- Interactive map of Biscuit Run Park
- Location: Albemarle County, Virginia, United States
- Coordinates: 37°58′56″N 78°30′26″W﻿ / ﻿37.9823°N 78.5072869°W
- Area: 1,190-acre (1.86 sq mi)
- Created: 2024
- Operator: Albemarle County Parks and Recreation
- Open: All year
- Website: Official Website

= Biscuit Run Park =

County Park in Virginia, United States

Biscuit Run Park is a 1190 acre county park located in Albemarle County, Virginia, United States, just south of the city of Charlottesville. The park officially opened on December 14, 2024. It is the largest park in the county.

==History==
The park property was originally planned for a large residential housing development. In January 2010, as real estate values reeled from the burst housing bubble and ensuing recession, the Commonwealth of Virginia and the Virginia Department of Conservation and Recreation negotiated the purchase of the property from developer Forest Lodge, LLC for $21.48 million in cash and tax credits.

The land was purchased with the intention of creating a state park, but the Virginia General Assembly never provided the necessary funding and the idea was abandoned. In January 2018, Albemarle County reached an agreement on a 99-year lease of the property from the Commonwealth with the intention to create a county park.

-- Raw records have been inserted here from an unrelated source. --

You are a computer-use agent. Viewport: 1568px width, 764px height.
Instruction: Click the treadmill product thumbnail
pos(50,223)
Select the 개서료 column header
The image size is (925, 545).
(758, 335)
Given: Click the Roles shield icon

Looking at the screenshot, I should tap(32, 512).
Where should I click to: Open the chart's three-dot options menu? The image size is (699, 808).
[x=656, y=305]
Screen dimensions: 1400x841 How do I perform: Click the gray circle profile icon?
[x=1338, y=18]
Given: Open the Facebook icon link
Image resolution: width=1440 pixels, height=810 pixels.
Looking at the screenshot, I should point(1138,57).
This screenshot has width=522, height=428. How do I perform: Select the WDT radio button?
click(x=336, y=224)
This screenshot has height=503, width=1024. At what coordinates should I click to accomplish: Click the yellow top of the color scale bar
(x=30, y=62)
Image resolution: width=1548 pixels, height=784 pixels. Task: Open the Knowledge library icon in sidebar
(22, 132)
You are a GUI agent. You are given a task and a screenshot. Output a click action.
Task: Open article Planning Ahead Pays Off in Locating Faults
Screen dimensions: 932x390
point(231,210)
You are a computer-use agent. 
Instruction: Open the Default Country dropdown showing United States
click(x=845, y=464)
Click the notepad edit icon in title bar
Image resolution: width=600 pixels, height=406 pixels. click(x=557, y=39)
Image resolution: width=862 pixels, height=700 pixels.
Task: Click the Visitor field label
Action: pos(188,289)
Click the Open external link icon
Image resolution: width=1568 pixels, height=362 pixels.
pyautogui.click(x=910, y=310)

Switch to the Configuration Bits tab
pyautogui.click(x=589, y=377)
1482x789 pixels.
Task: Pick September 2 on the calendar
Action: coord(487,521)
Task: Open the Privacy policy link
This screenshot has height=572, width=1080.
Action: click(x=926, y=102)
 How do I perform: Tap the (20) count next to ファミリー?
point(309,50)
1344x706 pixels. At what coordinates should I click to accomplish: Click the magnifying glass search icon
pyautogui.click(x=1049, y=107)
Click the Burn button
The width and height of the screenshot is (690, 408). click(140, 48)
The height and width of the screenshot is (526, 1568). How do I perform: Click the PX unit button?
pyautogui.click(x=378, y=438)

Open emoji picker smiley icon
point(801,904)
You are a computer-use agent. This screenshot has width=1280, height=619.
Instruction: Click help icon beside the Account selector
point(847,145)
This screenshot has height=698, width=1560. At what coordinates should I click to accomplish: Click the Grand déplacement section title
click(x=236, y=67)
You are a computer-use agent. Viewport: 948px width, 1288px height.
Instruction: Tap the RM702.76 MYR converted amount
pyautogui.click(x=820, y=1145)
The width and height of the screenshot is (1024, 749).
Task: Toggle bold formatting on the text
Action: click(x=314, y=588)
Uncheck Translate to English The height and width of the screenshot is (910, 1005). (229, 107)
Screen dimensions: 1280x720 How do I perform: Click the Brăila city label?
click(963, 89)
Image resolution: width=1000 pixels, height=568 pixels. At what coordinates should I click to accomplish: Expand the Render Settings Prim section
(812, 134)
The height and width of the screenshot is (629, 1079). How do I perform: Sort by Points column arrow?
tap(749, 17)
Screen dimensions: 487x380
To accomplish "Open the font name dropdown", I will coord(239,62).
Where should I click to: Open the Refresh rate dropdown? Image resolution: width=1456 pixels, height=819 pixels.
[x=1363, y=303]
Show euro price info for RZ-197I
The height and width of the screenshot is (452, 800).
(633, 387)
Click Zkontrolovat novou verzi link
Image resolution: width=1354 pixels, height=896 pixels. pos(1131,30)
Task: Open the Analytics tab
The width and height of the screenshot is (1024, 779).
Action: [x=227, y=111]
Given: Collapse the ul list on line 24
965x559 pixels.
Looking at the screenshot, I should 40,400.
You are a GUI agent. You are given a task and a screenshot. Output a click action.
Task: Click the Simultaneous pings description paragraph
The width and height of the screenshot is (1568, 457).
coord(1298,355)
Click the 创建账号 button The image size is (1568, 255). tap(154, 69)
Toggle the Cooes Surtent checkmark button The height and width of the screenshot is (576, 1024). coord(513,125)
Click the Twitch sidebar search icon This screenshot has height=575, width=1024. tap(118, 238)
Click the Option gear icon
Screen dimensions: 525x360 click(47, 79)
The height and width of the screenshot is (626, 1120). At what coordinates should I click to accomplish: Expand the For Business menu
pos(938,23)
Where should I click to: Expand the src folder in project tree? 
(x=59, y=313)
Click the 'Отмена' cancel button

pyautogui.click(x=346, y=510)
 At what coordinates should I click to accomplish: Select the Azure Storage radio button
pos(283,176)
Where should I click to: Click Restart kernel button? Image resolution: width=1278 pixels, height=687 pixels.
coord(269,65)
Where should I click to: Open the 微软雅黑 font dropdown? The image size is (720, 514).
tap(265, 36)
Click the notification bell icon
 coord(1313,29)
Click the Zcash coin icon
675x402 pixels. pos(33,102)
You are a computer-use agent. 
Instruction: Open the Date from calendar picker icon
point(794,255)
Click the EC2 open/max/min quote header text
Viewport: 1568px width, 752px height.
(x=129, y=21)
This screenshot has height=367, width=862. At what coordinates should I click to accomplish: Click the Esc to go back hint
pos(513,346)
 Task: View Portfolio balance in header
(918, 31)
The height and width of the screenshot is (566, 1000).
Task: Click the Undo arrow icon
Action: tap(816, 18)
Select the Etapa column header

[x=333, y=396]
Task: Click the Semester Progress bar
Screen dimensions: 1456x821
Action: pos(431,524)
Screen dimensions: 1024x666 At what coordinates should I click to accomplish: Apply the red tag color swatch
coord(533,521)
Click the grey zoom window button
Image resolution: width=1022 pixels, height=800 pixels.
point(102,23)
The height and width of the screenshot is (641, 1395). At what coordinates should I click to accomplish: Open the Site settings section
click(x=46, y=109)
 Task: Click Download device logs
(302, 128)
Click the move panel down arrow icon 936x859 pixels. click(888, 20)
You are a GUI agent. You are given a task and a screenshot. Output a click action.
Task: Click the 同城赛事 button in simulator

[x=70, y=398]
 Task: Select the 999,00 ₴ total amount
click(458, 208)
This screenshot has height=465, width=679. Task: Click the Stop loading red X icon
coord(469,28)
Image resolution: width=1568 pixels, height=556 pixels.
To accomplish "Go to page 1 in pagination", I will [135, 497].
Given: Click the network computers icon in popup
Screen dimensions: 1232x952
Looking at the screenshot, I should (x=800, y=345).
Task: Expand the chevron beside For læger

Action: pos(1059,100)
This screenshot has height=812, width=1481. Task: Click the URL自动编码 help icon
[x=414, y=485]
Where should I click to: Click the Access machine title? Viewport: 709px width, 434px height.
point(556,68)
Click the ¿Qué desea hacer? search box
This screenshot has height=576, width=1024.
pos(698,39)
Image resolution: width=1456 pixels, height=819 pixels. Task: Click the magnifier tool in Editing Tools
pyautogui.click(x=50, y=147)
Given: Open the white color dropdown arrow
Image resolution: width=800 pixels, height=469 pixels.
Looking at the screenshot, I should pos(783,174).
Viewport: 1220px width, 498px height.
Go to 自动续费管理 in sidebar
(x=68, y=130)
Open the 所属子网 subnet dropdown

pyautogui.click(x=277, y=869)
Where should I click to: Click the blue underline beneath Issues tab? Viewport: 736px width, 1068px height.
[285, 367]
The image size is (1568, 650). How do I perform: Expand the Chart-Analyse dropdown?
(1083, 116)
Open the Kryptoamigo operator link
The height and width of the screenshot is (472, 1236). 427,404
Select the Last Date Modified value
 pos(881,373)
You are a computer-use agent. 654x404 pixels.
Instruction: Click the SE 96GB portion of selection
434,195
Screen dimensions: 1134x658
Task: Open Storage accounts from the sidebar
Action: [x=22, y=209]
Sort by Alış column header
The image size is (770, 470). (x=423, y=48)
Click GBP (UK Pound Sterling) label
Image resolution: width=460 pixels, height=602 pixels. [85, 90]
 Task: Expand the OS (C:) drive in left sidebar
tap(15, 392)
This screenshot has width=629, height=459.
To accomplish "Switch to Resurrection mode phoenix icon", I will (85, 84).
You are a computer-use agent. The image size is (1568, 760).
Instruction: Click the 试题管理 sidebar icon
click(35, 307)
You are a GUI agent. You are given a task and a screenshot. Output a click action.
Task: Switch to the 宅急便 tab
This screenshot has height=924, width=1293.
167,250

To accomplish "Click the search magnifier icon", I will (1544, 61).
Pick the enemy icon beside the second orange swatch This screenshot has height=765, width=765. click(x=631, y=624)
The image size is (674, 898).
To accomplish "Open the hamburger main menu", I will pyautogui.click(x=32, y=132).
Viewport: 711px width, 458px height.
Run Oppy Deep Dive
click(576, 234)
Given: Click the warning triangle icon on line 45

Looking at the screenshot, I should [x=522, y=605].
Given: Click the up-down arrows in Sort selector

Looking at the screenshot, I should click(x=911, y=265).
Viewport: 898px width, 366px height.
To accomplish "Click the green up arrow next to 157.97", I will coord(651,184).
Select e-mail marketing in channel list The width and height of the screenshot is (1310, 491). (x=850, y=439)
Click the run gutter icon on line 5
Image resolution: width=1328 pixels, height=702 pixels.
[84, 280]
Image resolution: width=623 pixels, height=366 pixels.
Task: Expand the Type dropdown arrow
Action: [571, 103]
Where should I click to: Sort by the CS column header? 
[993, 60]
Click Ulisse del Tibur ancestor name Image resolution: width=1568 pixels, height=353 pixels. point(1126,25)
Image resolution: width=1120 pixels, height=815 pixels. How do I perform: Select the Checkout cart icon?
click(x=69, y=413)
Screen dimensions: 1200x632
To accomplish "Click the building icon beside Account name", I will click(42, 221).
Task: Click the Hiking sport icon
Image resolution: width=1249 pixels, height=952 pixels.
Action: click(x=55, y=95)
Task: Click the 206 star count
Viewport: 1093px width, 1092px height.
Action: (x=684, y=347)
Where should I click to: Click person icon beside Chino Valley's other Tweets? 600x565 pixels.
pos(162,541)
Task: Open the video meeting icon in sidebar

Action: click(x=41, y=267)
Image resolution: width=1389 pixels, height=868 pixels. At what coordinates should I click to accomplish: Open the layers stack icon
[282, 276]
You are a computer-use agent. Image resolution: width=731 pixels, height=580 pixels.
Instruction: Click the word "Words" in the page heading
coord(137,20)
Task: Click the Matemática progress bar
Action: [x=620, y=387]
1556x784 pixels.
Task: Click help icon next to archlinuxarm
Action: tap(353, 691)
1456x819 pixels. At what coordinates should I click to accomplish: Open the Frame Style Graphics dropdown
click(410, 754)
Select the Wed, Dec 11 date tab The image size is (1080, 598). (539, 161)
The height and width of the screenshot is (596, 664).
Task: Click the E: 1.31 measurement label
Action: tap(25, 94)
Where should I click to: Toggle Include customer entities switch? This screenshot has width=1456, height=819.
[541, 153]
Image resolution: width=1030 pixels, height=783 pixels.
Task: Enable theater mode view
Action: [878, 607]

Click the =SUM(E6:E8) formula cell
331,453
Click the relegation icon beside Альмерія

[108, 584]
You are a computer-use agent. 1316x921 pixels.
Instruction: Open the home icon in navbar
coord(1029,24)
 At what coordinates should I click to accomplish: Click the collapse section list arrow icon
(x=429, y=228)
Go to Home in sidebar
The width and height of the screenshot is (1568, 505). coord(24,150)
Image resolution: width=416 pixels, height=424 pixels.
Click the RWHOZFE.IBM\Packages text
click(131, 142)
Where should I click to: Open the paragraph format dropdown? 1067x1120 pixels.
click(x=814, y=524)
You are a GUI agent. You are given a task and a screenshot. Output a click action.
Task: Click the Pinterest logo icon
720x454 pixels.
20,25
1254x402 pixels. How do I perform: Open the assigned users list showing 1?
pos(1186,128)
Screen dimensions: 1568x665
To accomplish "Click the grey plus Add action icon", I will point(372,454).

Construction on the 550 acre first phase of the park began in March 2024 and was completed in November of that year.

==Amenities==
The park currently contains over eight miles of trails for both hiking and biking, along with bathrooms and a parking lot. When complete, the park is expected to have additional trails, basketball courts, a mountain biking course, grass playing fields, playgrounds, dog parks, and other improvements. The majority of the park is protected forestland.